[Your objective]:
Copy these rows below without changing a single character.

===== Record set =====

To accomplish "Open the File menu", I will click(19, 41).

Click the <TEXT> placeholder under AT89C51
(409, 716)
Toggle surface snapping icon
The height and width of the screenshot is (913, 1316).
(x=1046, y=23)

=====

[Problem solution]:
To accomplish "Open the File menu", I will click(19, 41).

Click the <TEXT> placeholder under AT89C51
(409, 716)
Toggle surface snapping icon
The height and width of the screenshot is (913, 1316).
(x=1046, y=23)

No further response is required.